‘Dangerous’ Hurricane Francine shown approaching Louisiana: Video
Louisiana: Hurricane Francine, forecasted at Category 2, struck beaches in Louisiana late Wednesday night, while displacing people and disturbing their daily activities through high wind, outages, and flooding in a critically exposed coastal zone.
The storm made landfall in hammon Louisiana in Terrebonne Parish around 5 p.m. The report by The National Hurricane Center (NHC) indicates a wind gust of 96 miles an hour. There were suggestions from some journalists that the New Orleans area was already experiencing hurricane-force winds by eleven o’clock at night and flash floods were reported in local publications.
In this particular bulletin on Wednesday night, NHC forecasters made recess to access up to three hours after hurricane landfall that during such periods, “the danger of life-threatening storm surge. . . remains over the beaches of Louisiana and Mississippi.” There is no active evacuation in the area; rather, citizens are advised that “people should stay in a safe place and avoid moving until the situation is safe to come out”.

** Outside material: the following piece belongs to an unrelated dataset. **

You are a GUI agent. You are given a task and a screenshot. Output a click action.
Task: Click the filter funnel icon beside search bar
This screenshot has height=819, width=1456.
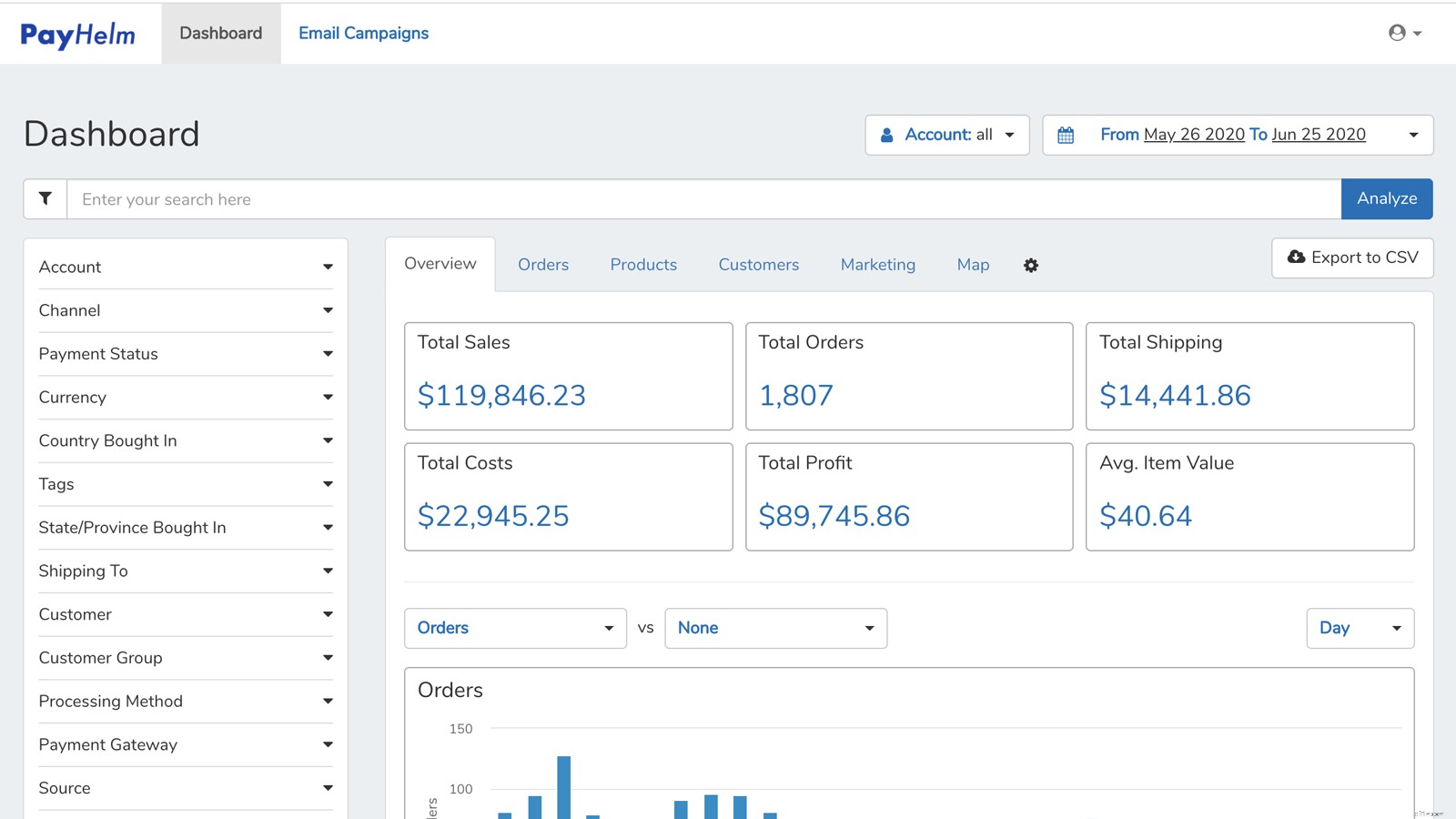44,198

Heavy rain and hurricane-force winds are spreading inland across southern Louisiana as Hurricane Francine makes landfall. @JimCantore is live in Morgan City with the latest. pic.twitter.com/PilpJ8HxNS
— The Weather Channel (@weatherchannel) September 11, 2024
As the storm debris and flood water were rushing down the urban streets, videos of the same becoming very popular on social media, and trees and building blocks were falling down due to the hurricane wind. At around six pm a clip was transmitted from Morgan City, Louisiana, where Jim Cantore, a mild-mannered meteorologist, was being battered by wind and rain on the Weather Channel. The footage was uploaded on X, previously Twitter.
Meteorologist Reed Timmer also recorded another video from a moving car when the storm was making its way across New Orleans. The video, which was uploaded at 8:55 pm, shows water swelling over the road and the driver’s window completely covered with rain, thus making it impossible for the motorist to see anything outside.
Earlier in the evening, veteran meteorologist David Bernard made a post on X that said, “This is a Particularly Dangerous Situation.”.
In another message, he elaborated, “Tonight, one of the largest floods in a decade is happening all over the New Orleans metropolitan area.” “It also appears as though we ourselves have no idea as to the level of damage caused by the terrible weather.”
Geiger told the associated press that emergency officials said the storm snapped power lines and uprooted trees in Morgan City, some 30 miles north of where the hurricane made landfall in Francine. As the hurricane approached the city, there was also rapid onset water inundation.
Alvin Cockerham, the Morgan City fire chief, never denied saying, ‘Well, it is a little bit worse than what I would have thought, looking at the damage on the engineer’s report. “I went back to the same fire station in one of my vehicles, all contents intact. Going out in this weather is too dangerous,’ he said.”
, At about 8:38 Westminster time, WeatherNation’s Erik Fox videoed and posted to his X account that search and attack teams were conducting a search for people within the vicinity of those structures that were built in Houma, Louisiana, after a storm flattened the building.
During a later cover from WDSU New Orleans, pictures of a “good Samaritan” inside water rescue attempting to save a motorist who had gotten stuck in their pickup truck where water levels rose dangerously close to the canal underpass.
With the help of a gray-suited man, the driver was assisted in exiting the rear window of Four Rings Car H-9903 hand in a spatula, intimidated. Even as the rescuing of the motorist was happening, there were reports on emergency responders who were also within the periphery of the case.
Let’s turn the pages of one WDSU anchor Douglas, this person in gray rain storm suit standing by the man’s sideline, went, ‘wow, this person has just prevented cold rain pushing over himself’—today and yesterday.
The Atlantic hurricane season has a total of six named storms so far, and the sixth one is named Francine. While the National Oceanic and Atmospheric Administration forecasted naming 17 to 25 storms for this season, it is still more than the average, according to meteorology experts. The Atlantic hurricane season starts on June 1 and lasts until November 31.
However, the NHC estimates that the storm will push further north on Wednesday night and Thursday into central Mississippi and clip Arkansas, only to affect Missouri and Tennessee by Friday night. Water affects Shreveport-Bossier City and southern areas of Louisiana and Mississippi through the storm, as some areas of Mississippi can receive 6 inches of rain.
This outline on flash flood risk for New Orleans as well as the lower part of Jackson is based on NHC southern predictive modeling valid as of Wednesday night.
Meanwhile, Newsweek presents that late Wednesday night contacted the Louisiana Governor’s Office of Homcuts and Emergencies for more details.